Da Redação
Em meio a pandemia do novo coronavírus, a população do Acre precisa redobrar os cuidados também contra o mosquito Aedes Aegypti durante o período de inverno. Levantamento da Secretaria de Estado de Saúde do Acre (Sesacre) mostra que já é preocupante o aumento de casos de dengue em todos os municípios do estado, mas principalmente, em Rio Branco, onde há maior população do estado. Os dados do Núcleo de Transmissão Vetorial, da Sesacre, mostram que somente nas primeiras três semanas epidemiológicas de 2021, houve um aumento de mais de 950% no número de casos prováveis da doença ante igual período de 2020.
A importância do envolvimento coletivo para que seja interrompida a tendência de aumento de casos é fundamental, entendem os trabalhadores em Saúde consultados. “Pelo que estamos observando neste momento, tudo indica que caminhamos para uma epidemia igual a ocorrida em 2009”, havia alertado um trabalhador em saúde da Urap Augusto Hidalgo de Lima, ouvido sob a condição de anonimato.
As chuvas constantes neste período de inverno estão favorecendo à formação de poças d’água e charcos nos quintais e áreas abandonadas ou malcuidadas, que favorecem à criação do mosquito. As larvas do mosquito são depositadas em superfícies com água empoçada e parada, causando a sua proliferação, que por sua vez, vai infectar as pessoas. Daí, a necessidade de uma ação mais enérgica também dos agentes de endemias, que fazem parte das secretarias municipais de Saúde.
O ideal é que os gestores tanto do Estado quanto Município tenham consciência de que devem atuar o mais rápido possível. Além de intensificar a presença dos agentes de endemias, as campanhas de TVs, no rádio e nos outdoors pelas ruas também são necessárias.
“Sabemos que as pessoas precisam ajudar o poder público. São elas que moram nos locais e por isso, são elas que mais devem ter consciência de que não se pode deixar nada desorganizado para que o mosquito vá colocar os ovos. Mas as autoridades também não podem ficar de braços cruzados”, entende Maria Correia de Assis, moradora do bairro Oscar Passos. “É preciso mais divulgação”, acredita ela. A reportagem tentou contato com a Vigilância Epidemiológica da Secretaria de Saúde do município de Rio Branco, mas não obteve retorno.

++++

Enunciado A: Segundo o texto sobre a dengue no Acre, de quanto foi o aumento de casos prováveis da doença nas três primeiras semanas epidemiológicas de 2021 em relação ao mesmo período de 2020?
Enunciado B: Reproduza literalmente o trecho do texto sobre a dengue no Acre que vai de "As chuvas constantes" até "municipais de Saúde.".
Não é preciso consultar os itens.

++++

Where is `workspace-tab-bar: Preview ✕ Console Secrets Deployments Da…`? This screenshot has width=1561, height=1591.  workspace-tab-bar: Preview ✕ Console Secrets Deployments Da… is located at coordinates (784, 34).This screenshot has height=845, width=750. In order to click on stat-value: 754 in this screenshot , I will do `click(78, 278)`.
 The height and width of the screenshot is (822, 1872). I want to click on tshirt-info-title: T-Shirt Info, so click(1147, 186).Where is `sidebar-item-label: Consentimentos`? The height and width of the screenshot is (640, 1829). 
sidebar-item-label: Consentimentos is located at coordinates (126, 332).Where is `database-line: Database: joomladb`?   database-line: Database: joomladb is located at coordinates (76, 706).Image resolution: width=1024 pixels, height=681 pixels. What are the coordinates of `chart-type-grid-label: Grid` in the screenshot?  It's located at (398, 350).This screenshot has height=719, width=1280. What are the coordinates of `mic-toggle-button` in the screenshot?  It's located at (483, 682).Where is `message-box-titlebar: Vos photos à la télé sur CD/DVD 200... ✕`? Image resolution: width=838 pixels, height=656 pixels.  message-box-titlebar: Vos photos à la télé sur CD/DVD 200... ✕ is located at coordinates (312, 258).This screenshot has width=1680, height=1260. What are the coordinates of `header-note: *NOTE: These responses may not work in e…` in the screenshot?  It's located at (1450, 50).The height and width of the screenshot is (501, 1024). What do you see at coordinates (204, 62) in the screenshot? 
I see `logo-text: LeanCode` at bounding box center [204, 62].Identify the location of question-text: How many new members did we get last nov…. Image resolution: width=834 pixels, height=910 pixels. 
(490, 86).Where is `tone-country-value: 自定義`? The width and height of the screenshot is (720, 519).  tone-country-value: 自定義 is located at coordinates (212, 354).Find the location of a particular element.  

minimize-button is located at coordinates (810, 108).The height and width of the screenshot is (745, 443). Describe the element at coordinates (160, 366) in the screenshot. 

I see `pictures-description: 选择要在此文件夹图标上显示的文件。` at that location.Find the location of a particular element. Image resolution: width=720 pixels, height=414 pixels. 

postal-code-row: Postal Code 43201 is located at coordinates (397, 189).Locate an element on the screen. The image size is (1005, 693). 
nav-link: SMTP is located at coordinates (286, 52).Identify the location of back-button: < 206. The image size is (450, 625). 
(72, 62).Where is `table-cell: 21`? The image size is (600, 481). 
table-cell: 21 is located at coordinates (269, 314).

++++

Resposta A: Mais de 950%.

Resposta B:
As chuvas constantes neste período de inverno estão favorecendo à formação de poças d’água e charcos nos quintais e áreas abandonadas ou malcuidadas, que favorecem à criação do mosquito. As larvas do mosquito são depositadas em superfícies com água empoçada e parada, causando a sua proliferação, que por sua vez, vai infectar as pessoas. Daí, a necessidade de uma ação mais enérgica também dos agentes de endemias, que fazem parte das secretarias municipais de Saúde.